**Stored data entries**.
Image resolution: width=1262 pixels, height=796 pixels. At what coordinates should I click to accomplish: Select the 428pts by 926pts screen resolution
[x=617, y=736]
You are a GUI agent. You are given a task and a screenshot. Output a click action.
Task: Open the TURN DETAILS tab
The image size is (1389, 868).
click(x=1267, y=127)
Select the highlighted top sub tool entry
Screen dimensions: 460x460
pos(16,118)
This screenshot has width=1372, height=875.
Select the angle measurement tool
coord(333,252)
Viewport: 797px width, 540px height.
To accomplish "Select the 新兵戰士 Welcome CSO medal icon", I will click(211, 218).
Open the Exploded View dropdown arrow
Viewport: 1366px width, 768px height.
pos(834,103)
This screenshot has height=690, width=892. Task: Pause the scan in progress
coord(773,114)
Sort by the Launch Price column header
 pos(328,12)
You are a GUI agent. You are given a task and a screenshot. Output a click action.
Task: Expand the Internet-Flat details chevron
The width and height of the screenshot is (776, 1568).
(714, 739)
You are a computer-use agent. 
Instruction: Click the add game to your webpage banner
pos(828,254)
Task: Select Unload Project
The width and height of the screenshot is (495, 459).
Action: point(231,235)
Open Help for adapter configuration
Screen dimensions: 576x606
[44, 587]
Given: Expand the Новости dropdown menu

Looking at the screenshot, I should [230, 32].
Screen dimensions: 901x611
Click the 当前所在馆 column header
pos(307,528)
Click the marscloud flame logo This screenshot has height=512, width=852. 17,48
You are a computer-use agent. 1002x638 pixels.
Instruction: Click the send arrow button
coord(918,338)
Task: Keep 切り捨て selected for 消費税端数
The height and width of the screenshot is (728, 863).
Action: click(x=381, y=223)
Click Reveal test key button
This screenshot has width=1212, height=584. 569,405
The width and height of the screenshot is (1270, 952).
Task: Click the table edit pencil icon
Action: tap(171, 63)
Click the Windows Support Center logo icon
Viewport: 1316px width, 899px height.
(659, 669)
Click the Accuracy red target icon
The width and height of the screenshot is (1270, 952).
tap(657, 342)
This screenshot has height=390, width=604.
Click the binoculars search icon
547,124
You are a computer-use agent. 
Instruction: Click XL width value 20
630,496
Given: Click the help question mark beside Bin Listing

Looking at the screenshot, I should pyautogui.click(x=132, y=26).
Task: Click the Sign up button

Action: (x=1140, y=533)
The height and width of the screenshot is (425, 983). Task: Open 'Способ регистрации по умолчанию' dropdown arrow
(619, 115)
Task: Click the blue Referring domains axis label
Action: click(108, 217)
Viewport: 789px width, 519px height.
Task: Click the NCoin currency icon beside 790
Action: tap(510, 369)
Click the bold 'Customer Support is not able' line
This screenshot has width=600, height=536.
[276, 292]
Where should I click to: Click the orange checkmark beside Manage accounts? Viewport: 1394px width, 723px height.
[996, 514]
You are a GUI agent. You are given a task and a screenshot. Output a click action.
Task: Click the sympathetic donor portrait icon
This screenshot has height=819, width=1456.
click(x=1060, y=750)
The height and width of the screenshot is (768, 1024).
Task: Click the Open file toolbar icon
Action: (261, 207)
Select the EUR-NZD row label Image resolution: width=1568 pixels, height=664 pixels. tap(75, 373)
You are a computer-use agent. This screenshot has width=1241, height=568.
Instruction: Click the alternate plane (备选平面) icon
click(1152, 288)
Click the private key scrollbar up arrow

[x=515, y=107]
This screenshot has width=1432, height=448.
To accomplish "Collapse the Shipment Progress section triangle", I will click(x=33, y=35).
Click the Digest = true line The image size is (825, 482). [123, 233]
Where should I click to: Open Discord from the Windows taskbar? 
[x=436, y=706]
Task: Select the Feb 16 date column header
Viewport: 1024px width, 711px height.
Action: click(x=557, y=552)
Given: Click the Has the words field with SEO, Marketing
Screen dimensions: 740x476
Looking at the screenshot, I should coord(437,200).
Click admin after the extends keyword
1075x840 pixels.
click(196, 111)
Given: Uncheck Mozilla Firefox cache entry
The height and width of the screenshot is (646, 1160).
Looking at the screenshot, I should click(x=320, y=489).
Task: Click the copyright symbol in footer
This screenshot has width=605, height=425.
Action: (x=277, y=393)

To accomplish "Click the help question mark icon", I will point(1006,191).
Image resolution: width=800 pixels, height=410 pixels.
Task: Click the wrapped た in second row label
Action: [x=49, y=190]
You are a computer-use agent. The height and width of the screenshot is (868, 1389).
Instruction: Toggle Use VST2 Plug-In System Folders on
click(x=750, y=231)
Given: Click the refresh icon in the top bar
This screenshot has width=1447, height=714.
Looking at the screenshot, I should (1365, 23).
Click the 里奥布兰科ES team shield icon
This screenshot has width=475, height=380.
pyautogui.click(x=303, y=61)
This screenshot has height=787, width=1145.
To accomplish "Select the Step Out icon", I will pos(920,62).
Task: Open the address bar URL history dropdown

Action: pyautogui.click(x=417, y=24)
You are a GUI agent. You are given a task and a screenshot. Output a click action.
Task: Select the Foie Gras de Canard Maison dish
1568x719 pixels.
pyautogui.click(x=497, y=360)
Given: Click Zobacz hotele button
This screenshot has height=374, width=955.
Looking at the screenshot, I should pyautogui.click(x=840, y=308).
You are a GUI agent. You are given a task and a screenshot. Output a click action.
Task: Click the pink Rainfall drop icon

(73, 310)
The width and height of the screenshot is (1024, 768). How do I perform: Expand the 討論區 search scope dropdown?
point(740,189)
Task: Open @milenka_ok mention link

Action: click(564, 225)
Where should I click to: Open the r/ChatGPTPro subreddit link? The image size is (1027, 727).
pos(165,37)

**Task directions**. Reproduce every record above exactly as it appears.

**Output for this exercise**.
Image resolution: width=1262 pixels, height=796 pixels. At what coordinates should I click to accomplish: Select the 428pts by 926pts screen resolution
[x=617, y=736]
You are a GUI agent. You are given a task and a screenshot. Output a click action.
Task: Open the TURN DETAILS tab
The image size is (1389, 868).
click(x=1267, y=127)
Select the highlighted top sub tool entry
Screen dimensions: 460x460
pos(16,118)
This screenshot has width=1372, height=875.
Select the angle measurement tool
coord(333,252)
Viewport: 797px width, 540px height.
To accomplish "Select the 新兵戰士 Welcome CSO medal icon", I will click(211, 218).
Open the Exploded View dropdown arrow
Viewport: 1366px width, 768px height.
pos(834,103)
This screenshot has height=690, width=892. Task: Pause the scan in progress
coord(773,114)
Sort by the Launch Price column header
 pos(328,12)
You are a GUI agent. You are given a task and a screenshot. Output a click action.
Task: Expand the Internet-Flat details chevron
The width and height of the screenshot is (776, 1568).
(714, 739)
You are a computer-use agent. 
Instruction: Click the add game to your webpage banner
pos(828,254)
Task: Select Unload Project
The width and height of the screenshot is (495, 459).
Action: point(231,235)
Open Help for adapter configuration
Screen dimensions: 576x606
[44, 587]
Given: Expand the Новости dropdown menu

Looking at the screenshot, I should [230, 32].
Screen dimensions: 901x611
Click the 当前所在馆 column header
pos(307,528)
Click the marscloud flame logo This screenshot has height=512, width=852. 17,48
You are a computer-use agent. 1002x638 pixels.
Instruction: Click the send arrow button
coord(918,338)
Task: Keep 切り捨て selected for 消費税端数
The height and width of the screenshot is (728, 863).
Action: click(x=381, y=223)
Click Reveal test key button
This screenshot has width=1212, height=584. 569,405
The width and height of the screenshot is (1270, 952).
Task: Click the table edit pencil icon
Action: tap(171, 63)
Click the Windows Support Center logo icon
Viewport: 1316px width, 899px height.
(659, 669)
Click the Accuracy red target icon
The width and height of the screenshot is (1270, 952).
tap(657, 342)
This screenshot has height=390, width=604.
Click the binoculars search icon
547,124
You are a computer-use agent. 
Instruction: Click XL width value 20
630,496
Given: Click the help question mark beside Bin Listing

Looking at the screenshot, I should pyautogui.click(x=132, y=26).
Task: Click the Sign up button

Action: (x=1140, y=533)
The height and width of the screenshot is (425, 983). Task: Open 'Способ регистрации по умолчанию' dropdown arrow
(619, 115)
Task: Click the blue Referring domains axis label
Action: click(108, 217)
Viewport: 789px width, 519px height.
Task: Click the NCoin currency icon beside 790
Action: tap(510, 369)
Click the bold 'Customer Support is not able' line
This screenshot has width=600, height=536.
[276, 292]
Where should I click to: Click the orange checkmark beside Manage accounts? Viewport: 1394px width, 723px height.
[996, 514]
You are a GUI agent. You are given a task and a screenshot. Output a click action.
Task: Click the sympathetic donor portrait icon
This screenshot has height=819, width=1456.
click(x=1060, y=750)
The height and width of the screenshot is (768, 1024).
Task: Click the Open file toolbar icon
Action: (261, 207)
Select the EUR-NZD row label Image resolution: width=1568 pixels, height=664 pixels. tap(75, 373)
You are a computer-use agent. This screenshot has width=1241, height=568.
Instruction: Click the alternate plane (备选平面) icon
click(1152, 288)
Click the private key scrollbar up arrow

[x=515, y=107]
This screenshot has width=1432, height=448.
To accomplish "Collapse the Shipment Progress section triangle", I will click(x=33, y=35).
Click the Digest = true line The image size is (825, 482). [123, 233]
Where should I click to: Open Discord from the Windows taskbar? 
[x=436, y=706]
Task: Select the Feb 16 date column header
Viewport: 1024px width, 711px height.
Action: click(x=557, y=552)
Given: Click the Has the words field with SEO, Marketing
Screen dimensions: 740x476
Looking at the screenshot, I should coord(437,200).
Click admin after the extends keyword
1075x840 pixels.
click(196, 111)
Given: Uncheck Mozilla Firefox cache entry
The height and width of the screenshot is (646, 1160).
Looking at the screenshot, I should click(x=320, y=489).
Task: Click the copyright symbol in footer
This screenshot has width=605, height=425.
Action: (x=277, y=393)

To accomplish "Click the help question mark icon", I will point(1006,191).
Image resolution: width=800 pixels, height=410 pixels.
Task: Click the wrapped た in second row label
Action: [x=49, y=190]
You are a computer-use agent. The height and width of the screenshot is (868, 1389).
Instruction: Toggle Use VST2 Plug-In System Folders on
click(x=750, y=231)
Given: Click the refresh icon in the top bar
This screenshot has width=1447, height=714.
Looking at the screenshot, I should (1365, 23).
Click the 里奥布兰科ES team shield icon
This screenshot has width=475, height=380.
pyautogui.click(x=303, y=61)
This screenshot has height=787, width=1145.
To accomplish "Select the Step Out icon", I will pos(920,62).
Task: Open the address bar URL history dropdown

Action: pyautogui.click(x=417, y=24)
You are a GUI agent. You are given a task and a screenshot. Output a click action.
Task: Select the Foie Gras de Canard Maison dish
1568x719 pixels.
pyautogui.click(x=497, y=360)
Given: Click Zobacz hotele button
This screenshot has height=374, width=955.
Looking at the screenshot, I should pyautogui.click(x=840, y=308).
You are a GUI agent. You are given a task and a screenshot. Output a click action.
Task: Click the pink Rainfall drop icon

(73, 310)
The width and height of the screenshot is (1024, 768). How do I perform: Expand the 討論區 search scope dropdown?
point(740,189)
Task: Open @milenka_ok mention link

Action: click(564, 225)
Where should I click to: Open the r/ChatGPTPro subreddit link? The image size is (1027, 727).
pos(165,37)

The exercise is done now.